Great overview of Cowork, thanks!

Feels like Code but as you point out as well, easier to use for most people.

(almost all non-tech people I've showed Code feel like the terminal is scary)

Pawel Jozefiak's avatar

Great first look, Simon. The Cowork announcement validates the architecture pattern many of us have been exploring.

Anthropic built Cowork using Claude Code in just 10 days. That's the meta-story: AI agents building AI agents is now production-ready.

Anthropic's autonomous business experiment: https://thoughts.jock.pl/p/anthropic-project-vend-phase-2-ai-autonomous-business-lessons

Freestyle | Daily Rhyme Game's avatar

The sandbox conversation really clicks with me as someone who builds small web apps as side projects. The biggest friction for me isn't usually the coding itself, it's the environment setup and deployment. If I can spin something up, test it safely, and roll back when I inevitably break it, that removes a lot of the fear of experimentation.
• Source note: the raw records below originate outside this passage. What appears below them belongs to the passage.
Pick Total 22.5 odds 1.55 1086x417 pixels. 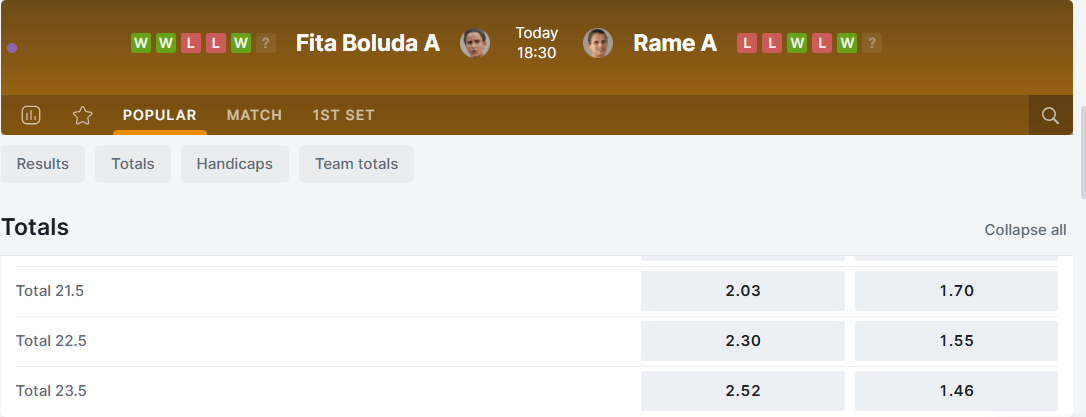coord(956,341)
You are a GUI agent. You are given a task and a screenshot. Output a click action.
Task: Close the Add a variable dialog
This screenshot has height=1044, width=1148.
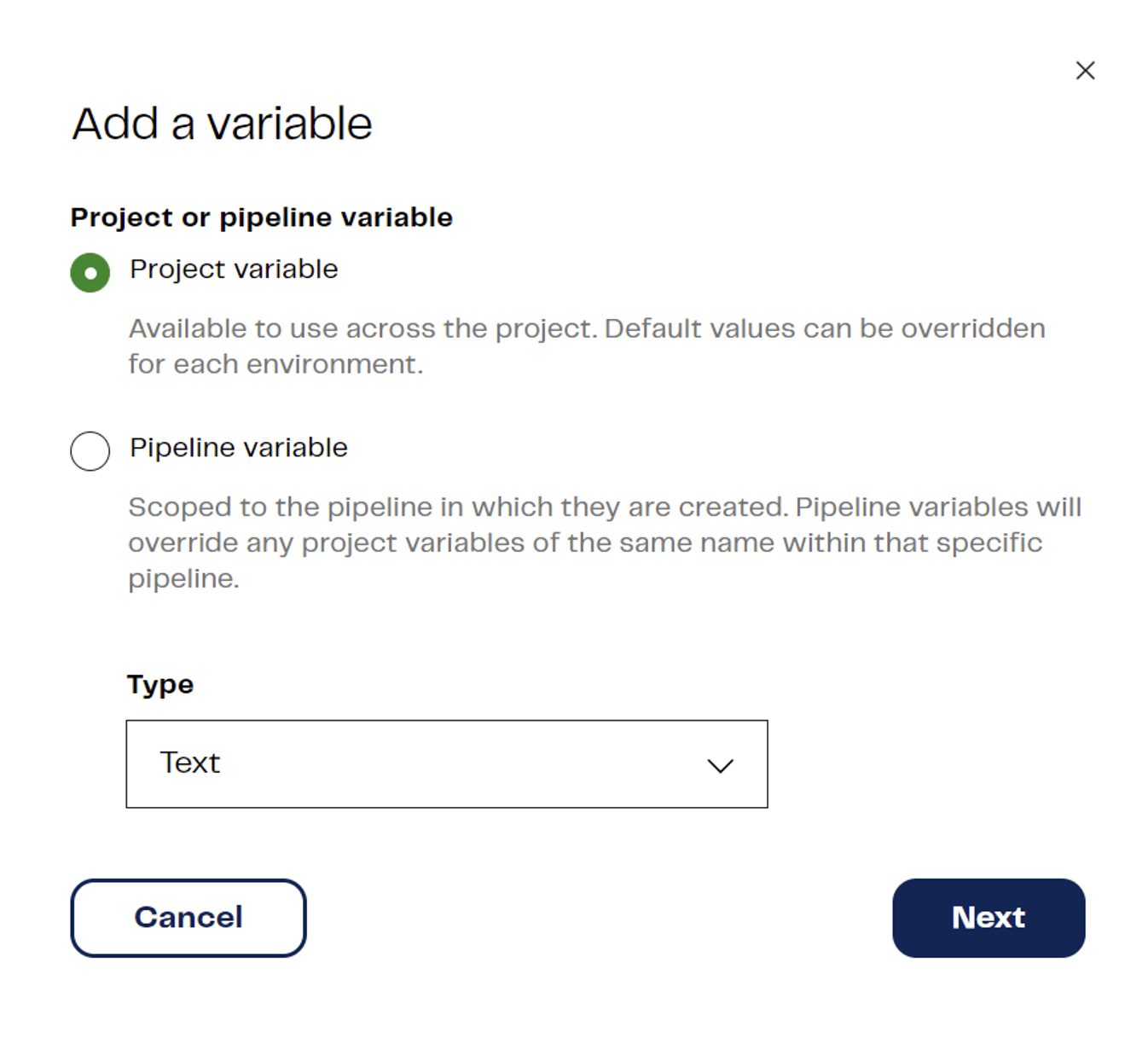(1085, 71)
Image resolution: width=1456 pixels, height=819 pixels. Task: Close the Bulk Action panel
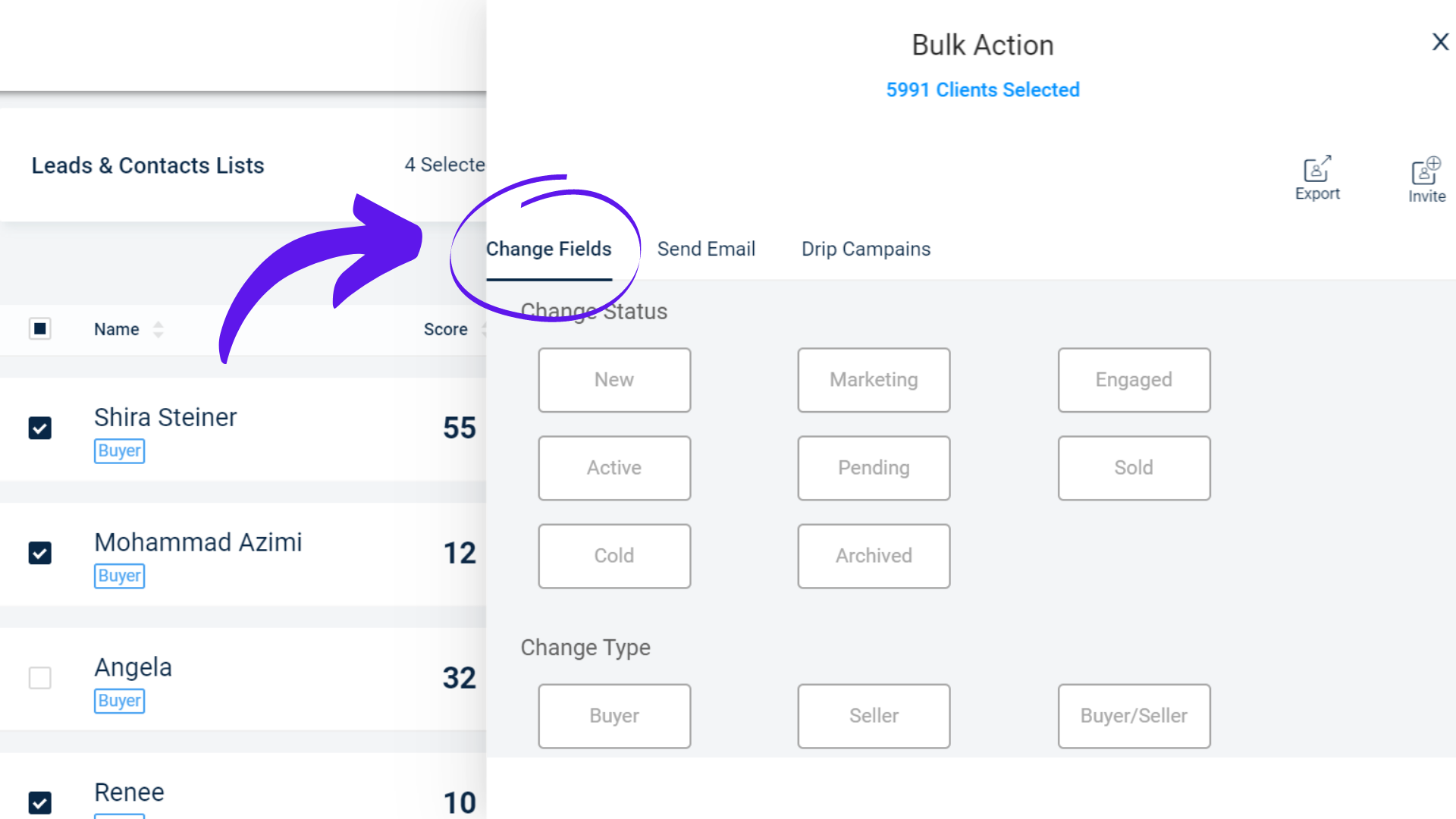point(1440,42)
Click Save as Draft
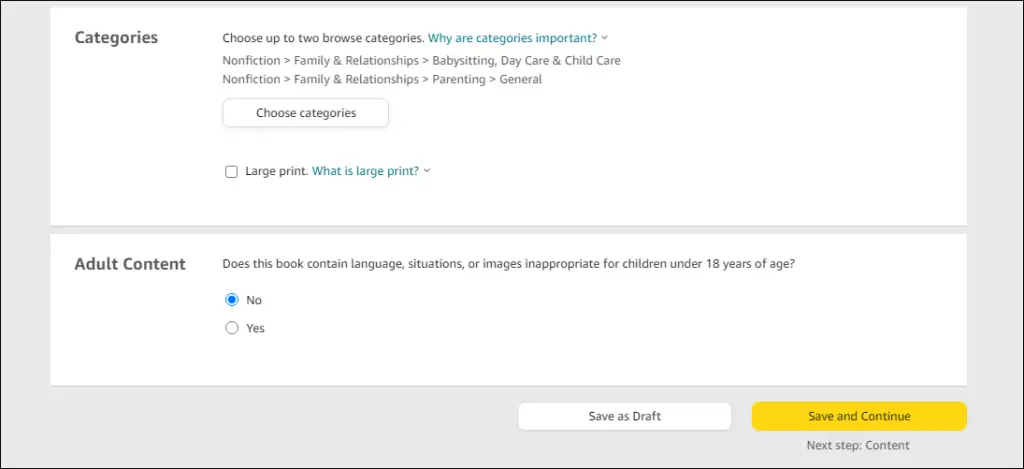 (624, 416)
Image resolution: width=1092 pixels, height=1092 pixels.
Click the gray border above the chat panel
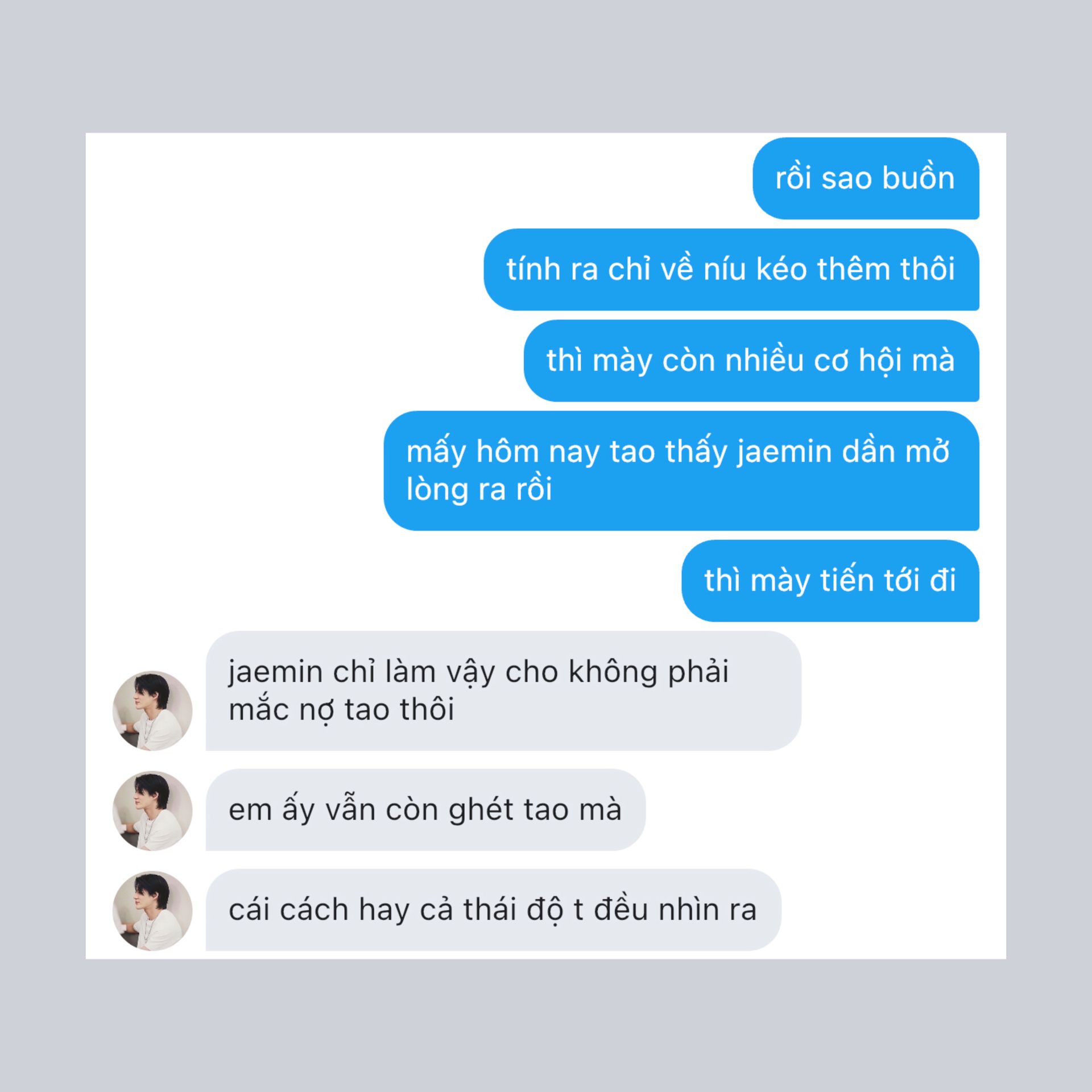[x=546, y=66]
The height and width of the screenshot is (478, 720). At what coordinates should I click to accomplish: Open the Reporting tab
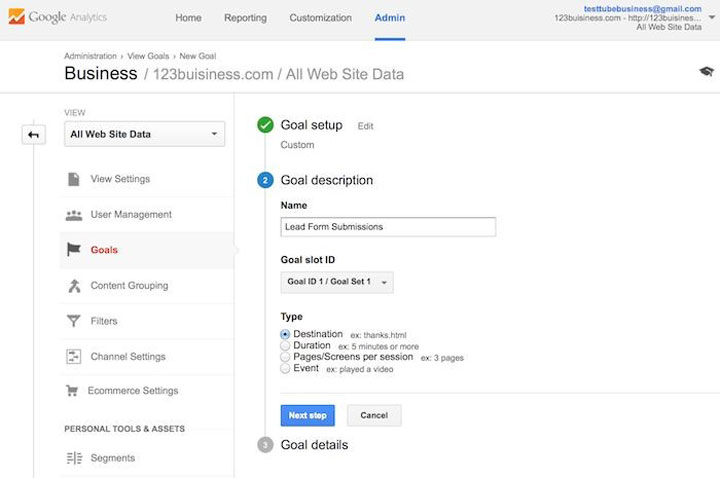(245, 18)
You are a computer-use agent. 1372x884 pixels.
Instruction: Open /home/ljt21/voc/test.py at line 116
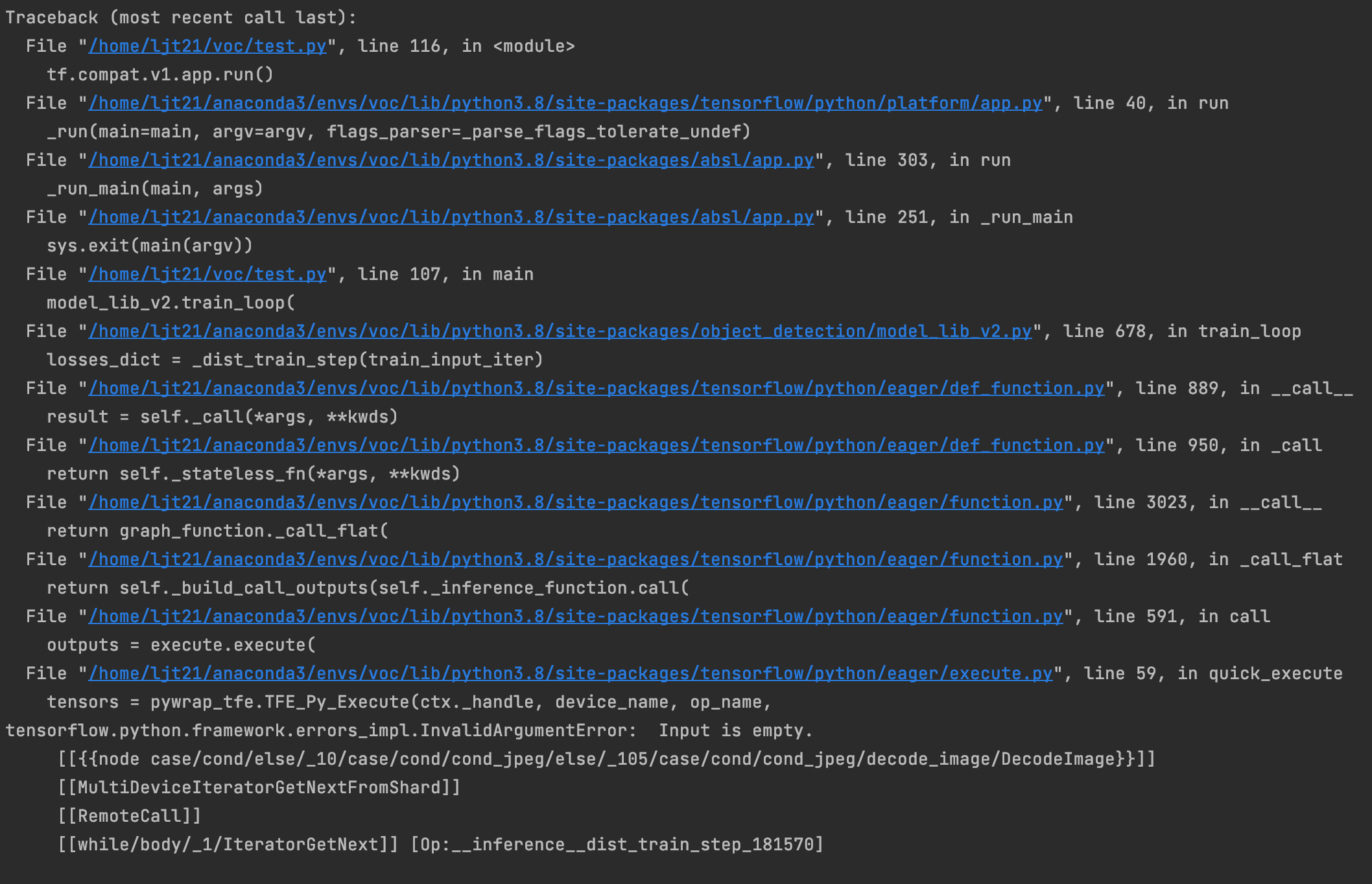[207, 45]
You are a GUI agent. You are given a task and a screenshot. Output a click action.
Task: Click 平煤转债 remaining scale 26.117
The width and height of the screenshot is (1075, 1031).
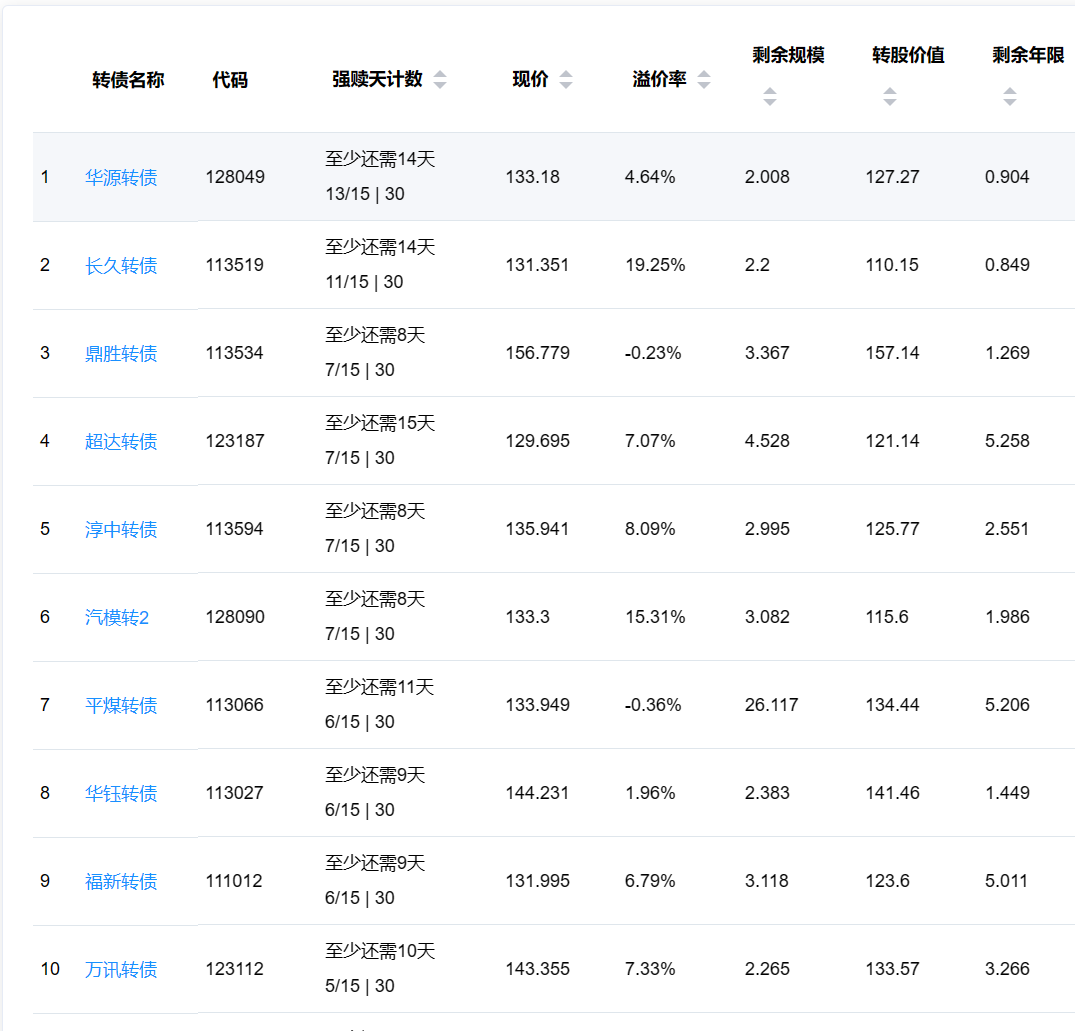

Your point about open source contributions potentially increasing because of LLMs is something I've been thinking about. I maintain a small project, and honestly the barrier to contributing has always been more about environment setup than actual coding. If tools like this lower that barrier, that seems net positive.

Dan Dillinger's avatar

I use Cursor for vibecoding projects, longform writing and now as a general project management suite. I keep meaning to kick the tires of Claude Code. I use Anthropic models through Cursor anyway. For writing, I use one repo per major fiction project. Set up CHARACTERS.MD, SETTINGS.MD, VIGNETTES. MD, etc. Aware of gaps I should consider?

Phil Smith's avatar

Thanks for your review of Claude CoWork Simon. I’m a non dev wannabe founder, and to me, it seems quite a remarkable tool. I must admit I do worry about the prompt injection angle, and whilst Anthropic says ‘only let it use websites you know and trust’, I find this to be entirely impractical. It means you’d had to specify the urls of all sites like to be used, and at the beginning of a project, I just don’t have a sense of all the sites it might need to look at. I’m wondering therefore if the best form of sandbox might be buying another computer box engirley (a Mac mini perhaps), loading relevant files on that, and only using that for CoWork type work. The copying files across is kinda inconvenient, but at least if I get a prompt injection attack, it’ll only affect that subset of files and wreck what’s on that box, not my main system. I’m especially paranoid as I’m fully aware I have no idea what I’m doing, I just want to build prototypes fast for mock ups, to validate demand for apps in my industry vertical. If anything gets traction, I’ll have to scrap it and get someone who actually knows that they’re doing to build it properly, but the prototyping is so much faster now. I’m not testing can X be built, I’m testing should X be built - who will prove demand by giving me some money.

Pietro Montaldo's avatar

Great breakdown. What I love most about Cowork is that it shows real AI‑assisted workflows instead of toy demos. Seeing it handle tasks end‑to‑end feels like a glimpse of what “work with AI” will actually look like in practice

James Wang's avatar

Cool! I somehow missed this. I’ve been trying to contort Claude Code with custom MCPs and just dumping stuff into folders. Hopefully this should make things easier.

benjamin ar's avatar

Any sense as to what it would take (i.e., features) for you, as a developer, to change from using Claude Code to using Cowork? Can you see that ever happening or expect it to for a certain style of task?